When coupled with Generative AI,co-pilots that allow business users to query data sets and decisions the system is making, inventory management teams have more insight into and control over their supply chains, enabling proactive adjustments and strategic decision-making.
Together, these AI and ML models allow companies to respond more dynamically to real-time market changes, creating better customer relationships and driving sales outcomes.
The Benefits of AI-powered Models
AI and ML models are helping companies convert their expansive data sets into actionable insights and proactive inventory adjustments that enhance holistic brand performance.
With the right predictive order promising model, retailers can expect conversion rate improvements from 5% to 20% and cost-to-serve reductions of 3% to 15%. With dynamic inventory models, they can reduce overall inventory by up to three percent and improve inventory-related cancels by up to 40%.
For example, one national wholesale club needed to update its enterprise inventory capabilities because lack of visibility caused issues with canceled orders and missed sales opportunities online. By updating its inventory tech stack to the latest solutions, the company moved inventory reservations into the checkout process, improved node controls with no picks, and eliminated static safety stock calculations.
In addition, the updated tech solution came with robust reporting, alerting, and reconciliation capabilities related to inventory data, which will shorten root cause analysis cycles.
More broadly, inventory managers can expect AI and ML models to deliver:
- Agility: Anticipate changes in consumer preferences and adjust inventory levels proactively
- Segmentation: Tailor inventory strategies to different market segments, addressing unique customer needs
- Cost efficiency: Avoid overstocking and stockouts
- Improved conversion through accurate and specific estimated delivery dates
- Risk reduction: Test predictive models on historical orders before deploying them, reducing risk and increasing confidence in decision-making
Of course, the actual benefits are as dependent on the technology implementation as on its capabilities, requiring leaders to thoughtfully and intentionally integrate this technology into their existing workflows and capabilities.
Consider this Before Updating to AI/ML Models
Modernizing complicated supply chain and order management systems with the latest AI and ML capabilities should be done carefully and intentionally.
Start by evaluating a solution's integration capabilities and understanding how well this new system will integrate with existing software and tools. Seamless integration can keep data flowing across all systems, while less-compatible solutions can create information silos that limit the impact of your inventory management strategies.
Similarly, account for the solution's scalability.
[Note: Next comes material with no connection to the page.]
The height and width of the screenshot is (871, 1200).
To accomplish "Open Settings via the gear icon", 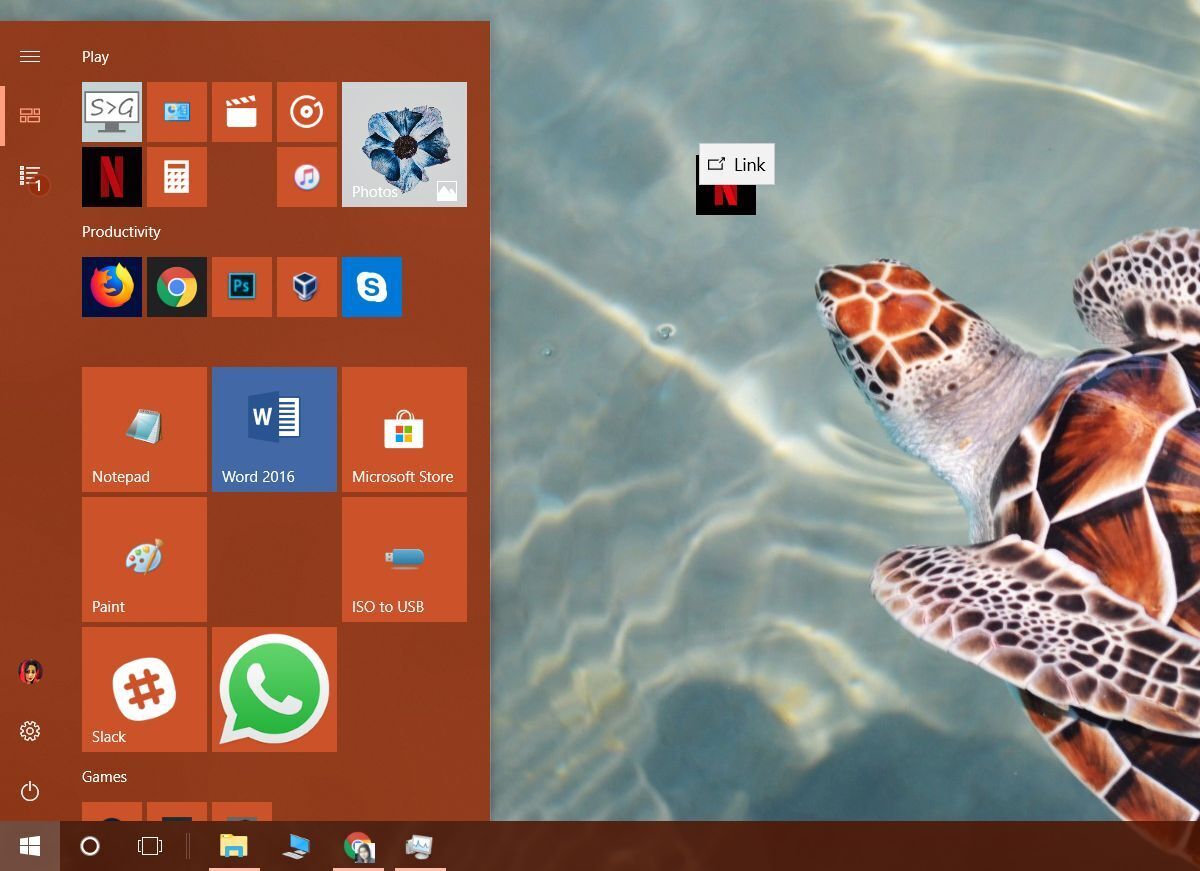I will click(x=30, y=731).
Select an AI and ML solution that can grow alongside your brand.
Finally, ensure the data your models will be using is well understood by the organization. For example, if you are attempting to deploy an ML model to improve sourcing decisions, is the data set being used there fully baselined and understood by all teams?
To be sure, today's shoppers are complicated and choosy, with shifting preferences that can be difficult for retailers to keep up with. The best brands will tackle this challenge with technology ready to meet the moment.
In this way, the arrival of AI and ML solutions coincides perfectly with this challenge, allowing supply chain and inventory management teams to outpace competitors who can't or won't keep up with this changing landscape.